Lucius looked. And what he saw made the blood freeze in his veins more than the Pannonian winter ever could.
A large group of warriors emerged from the tree shadows. They didn't run disorderly, howling and banging swords on rotten wood shields. They advanced in a disciplined skirmish line.
But it wasn't the discipline that terrified Lucius. It was the equipment.
They didn't wear animal skins or go half-naked with blue paint, as he had seen in movies and games.
The men on the front line wore iron helmets with nose guards and metal frames, Spangenhelms, Viking or Norman style helmets, centuries ahead of that time. Their bodies were protected not by raw hide, but by iron breastplates or long chainmail coats of riveted rings.
And the weapons...
The men in the second line didn't hold hunting bows. They wielded crossbows. Wood and iron crossbows, with stirrups for fast reloading. They stopped, fired, reloaded, and advanced. The technology that killed the horse legionary wasn't Roman. It was medieval.
And the melee warriors... they didn't have rustic spears or stolen short swords. They drew longswords. Straight, double-edged blades with cross-guards. Swords resembling Middle Ages arming swords, designed to cut and thrust with reach superior to the Roman gladius.
Lucius felt dizziness hit him. The world spun.
"This is impossible..." he stammered. "Barbarians shouldn't have crossbows. Shouldn't have Norman helmets. Shouldn't have steel of this quality."
Lucius's mind, trained for logic and engineering, rejected the idea of natural evolution. Tribes don't jump from primitive Iron Age to High Middle Ages in secret. This required advanced forges, knowledge of metal alloys, mathematics for crossbow trigger mechanisms.
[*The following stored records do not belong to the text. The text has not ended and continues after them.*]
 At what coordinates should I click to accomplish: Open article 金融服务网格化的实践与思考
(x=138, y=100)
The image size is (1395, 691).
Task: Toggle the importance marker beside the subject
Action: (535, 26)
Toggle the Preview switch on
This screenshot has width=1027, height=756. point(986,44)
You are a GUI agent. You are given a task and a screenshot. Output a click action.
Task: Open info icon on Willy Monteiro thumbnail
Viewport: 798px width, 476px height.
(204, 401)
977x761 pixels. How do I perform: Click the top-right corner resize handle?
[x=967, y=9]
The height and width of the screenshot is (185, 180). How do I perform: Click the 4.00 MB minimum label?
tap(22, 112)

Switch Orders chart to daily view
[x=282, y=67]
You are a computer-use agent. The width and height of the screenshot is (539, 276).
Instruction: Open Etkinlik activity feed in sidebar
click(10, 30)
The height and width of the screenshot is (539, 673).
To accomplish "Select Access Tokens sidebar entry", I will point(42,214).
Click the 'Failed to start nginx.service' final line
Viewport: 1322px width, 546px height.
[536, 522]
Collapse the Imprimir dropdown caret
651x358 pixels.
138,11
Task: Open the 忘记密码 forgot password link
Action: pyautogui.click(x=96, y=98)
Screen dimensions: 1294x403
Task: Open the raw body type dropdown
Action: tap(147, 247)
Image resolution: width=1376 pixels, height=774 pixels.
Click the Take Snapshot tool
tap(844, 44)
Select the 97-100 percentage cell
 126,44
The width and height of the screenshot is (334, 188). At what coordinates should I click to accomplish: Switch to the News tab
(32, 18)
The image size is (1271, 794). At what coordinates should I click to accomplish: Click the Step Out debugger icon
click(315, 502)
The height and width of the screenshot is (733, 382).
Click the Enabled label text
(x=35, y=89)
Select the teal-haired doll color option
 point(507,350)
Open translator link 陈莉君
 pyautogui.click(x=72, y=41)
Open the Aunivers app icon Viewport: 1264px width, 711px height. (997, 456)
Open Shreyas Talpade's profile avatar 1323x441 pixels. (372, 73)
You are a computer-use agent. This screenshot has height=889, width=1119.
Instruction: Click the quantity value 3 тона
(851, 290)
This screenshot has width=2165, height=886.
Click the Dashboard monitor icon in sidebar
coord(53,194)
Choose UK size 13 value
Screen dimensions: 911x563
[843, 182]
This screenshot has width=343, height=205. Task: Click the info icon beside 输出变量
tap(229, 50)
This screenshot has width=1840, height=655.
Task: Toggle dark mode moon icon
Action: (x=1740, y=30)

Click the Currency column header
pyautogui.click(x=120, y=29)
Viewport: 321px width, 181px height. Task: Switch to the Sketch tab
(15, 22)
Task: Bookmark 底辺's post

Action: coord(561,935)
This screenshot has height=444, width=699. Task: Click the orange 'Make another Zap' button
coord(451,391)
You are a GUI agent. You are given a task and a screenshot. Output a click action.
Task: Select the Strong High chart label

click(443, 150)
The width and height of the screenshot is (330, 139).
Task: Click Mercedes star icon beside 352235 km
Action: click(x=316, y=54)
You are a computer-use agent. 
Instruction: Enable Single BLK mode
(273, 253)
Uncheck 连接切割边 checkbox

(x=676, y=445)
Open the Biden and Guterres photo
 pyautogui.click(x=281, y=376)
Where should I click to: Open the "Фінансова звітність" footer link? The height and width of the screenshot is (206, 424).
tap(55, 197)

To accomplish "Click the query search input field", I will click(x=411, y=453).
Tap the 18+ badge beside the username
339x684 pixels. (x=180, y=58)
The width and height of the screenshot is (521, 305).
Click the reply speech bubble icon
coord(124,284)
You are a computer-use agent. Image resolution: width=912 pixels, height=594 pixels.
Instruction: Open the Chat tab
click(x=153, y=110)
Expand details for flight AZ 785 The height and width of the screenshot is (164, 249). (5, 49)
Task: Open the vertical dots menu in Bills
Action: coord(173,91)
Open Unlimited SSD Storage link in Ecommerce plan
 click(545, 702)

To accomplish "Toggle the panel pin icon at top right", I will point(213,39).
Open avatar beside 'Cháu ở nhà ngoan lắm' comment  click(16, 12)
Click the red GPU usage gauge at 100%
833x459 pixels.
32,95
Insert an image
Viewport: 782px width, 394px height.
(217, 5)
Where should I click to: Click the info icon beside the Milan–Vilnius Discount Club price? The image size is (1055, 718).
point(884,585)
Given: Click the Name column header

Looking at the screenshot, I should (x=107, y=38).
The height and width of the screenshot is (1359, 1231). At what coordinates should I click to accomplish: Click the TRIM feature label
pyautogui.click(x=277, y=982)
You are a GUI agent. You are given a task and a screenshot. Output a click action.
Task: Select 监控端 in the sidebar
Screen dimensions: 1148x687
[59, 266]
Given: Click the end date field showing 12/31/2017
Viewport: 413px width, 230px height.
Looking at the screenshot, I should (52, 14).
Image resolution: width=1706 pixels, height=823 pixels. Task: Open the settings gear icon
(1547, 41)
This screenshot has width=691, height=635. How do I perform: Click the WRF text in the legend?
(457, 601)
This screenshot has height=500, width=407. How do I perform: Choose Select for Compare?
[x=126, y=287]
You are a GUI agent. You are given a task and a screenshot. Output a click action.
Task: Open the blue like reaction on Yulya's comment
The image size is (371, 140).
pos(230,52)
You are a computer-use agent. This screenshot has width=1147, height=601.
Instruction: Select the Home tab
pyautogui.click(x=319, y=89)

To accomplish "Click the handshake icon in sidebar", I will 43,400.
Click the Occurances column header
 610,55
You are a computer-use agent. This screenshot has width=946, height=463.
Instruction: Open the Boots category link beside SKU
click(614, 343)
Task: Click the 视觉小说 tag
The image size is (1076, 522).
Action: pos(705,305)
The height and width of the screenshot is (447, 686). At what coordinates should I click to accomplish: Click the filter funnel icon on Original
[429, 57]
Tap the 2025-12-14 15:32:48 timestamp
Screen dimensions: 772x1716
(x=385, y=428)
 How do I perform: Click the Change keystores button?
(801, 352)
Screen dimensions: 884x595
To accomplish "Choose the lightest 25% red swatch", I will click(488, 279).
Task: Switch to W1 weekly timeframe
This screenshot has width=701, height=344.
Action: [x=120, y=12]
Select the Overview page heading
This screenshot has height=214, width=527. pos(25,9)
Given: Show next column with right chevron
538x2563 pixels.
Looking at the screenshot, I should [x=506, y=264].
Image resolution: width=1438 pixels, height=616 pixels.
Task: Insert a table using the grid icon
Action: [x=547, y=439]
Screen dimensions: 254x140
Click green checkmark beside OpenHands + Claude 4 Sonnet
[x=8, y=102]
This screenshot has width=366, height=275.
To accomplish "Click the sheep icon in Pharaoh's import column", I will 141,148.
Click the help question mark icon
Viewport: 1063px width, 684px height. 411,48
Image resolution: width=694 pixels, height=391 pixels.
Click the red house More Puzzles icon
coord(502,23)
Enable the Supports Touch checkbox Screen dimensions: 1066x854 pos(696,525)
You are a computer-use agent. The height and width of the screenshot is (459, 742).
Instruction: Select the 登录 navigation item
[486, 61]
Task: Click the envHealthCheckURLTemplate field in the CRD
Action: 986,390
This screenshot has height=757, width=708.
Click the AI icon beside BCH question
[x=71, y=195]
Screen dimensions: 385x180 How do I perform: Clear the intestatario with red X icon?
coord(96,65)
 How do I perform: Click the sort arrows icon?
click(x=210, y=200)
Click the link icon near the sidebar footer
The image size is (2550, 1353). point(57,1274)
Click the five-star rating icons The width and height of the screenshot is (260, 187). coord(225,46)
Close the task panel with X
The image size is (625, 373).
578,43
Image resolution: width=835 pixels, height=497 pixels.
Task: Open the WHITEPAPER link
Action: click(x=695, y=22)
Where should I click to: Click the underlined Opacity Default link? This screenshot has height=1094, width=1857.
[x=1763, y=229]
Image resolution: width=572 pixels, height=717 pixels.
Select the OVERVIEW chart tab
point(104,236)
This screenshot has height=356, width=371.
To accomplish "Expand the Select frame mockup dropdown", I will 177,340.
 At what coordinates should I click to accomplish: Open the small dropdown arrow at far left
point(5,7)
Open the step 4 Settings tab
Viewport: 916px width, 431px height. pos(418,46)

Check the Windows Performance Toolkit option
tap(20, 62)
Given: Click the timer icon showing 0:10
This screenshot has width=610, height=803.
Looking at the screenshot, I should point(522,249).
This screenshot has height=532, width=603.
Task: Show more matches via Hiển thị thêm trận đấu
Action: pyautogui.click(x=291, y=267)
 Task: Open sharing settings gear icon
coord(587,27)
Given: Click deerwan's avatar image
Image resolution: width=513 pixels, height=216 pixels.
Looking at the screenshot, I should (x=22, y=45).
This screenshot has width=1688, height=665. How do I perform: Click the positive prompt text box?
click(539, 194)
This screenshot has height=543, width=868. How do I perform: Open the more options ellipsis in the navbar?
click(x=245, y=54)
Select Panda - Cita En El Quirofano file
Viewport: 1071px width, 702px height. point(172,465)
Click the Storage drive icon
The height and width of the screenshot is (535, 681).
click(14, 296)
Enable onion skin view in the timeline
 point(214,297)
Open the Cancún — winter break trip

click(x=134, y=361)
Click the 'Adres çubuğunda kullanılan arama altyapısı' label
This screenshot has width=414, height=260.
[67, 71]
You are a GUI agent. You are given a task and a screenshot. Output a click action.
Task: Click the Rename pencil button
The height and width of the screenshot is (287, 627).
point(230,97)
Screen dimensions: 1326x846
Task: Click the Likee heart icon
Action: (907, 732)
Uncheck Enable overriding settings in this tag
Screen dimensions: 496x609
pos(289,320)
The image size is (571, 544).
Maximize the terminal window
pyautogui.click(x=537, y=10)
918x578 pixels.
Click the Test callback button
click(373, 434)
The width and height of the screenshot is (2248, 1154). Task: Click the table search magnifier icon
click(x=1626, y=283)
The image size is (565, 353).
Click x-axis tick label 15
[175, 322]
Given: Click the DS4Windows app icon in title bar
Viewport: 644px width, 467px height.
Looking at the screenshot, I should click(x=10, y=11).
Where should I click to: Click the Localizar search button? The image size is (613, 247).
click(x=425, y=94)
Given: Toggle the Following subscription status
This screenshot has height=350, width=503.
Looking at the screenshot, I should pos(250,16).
The only explanation was the same one explaining Lucius's presence there, with his knowledge of concrete and modern logistics.
The word surfaced in his mind, heavy and terrible.
Other.
"There is another," Lucius thought, absolute horror taking over him. "Like me. Someone from the future. Someone who arrived here before. Years before, probably."
He looked at the line of "barbarian" warriors advancing with lethal efficiency.
"He fooled everyone. He left the border tribes primitive to give us false security, while inland... in the heart of Germania... he was building an army. He gave them the technology. He made them enter the Middle Ages a thousand years ahead of time."
Lucius looked at his Capsa Modularis, at his truss bridge, and realized with bitter despair that his logistical "advance" was just a toy against an enemy possessing direct warfare superiority.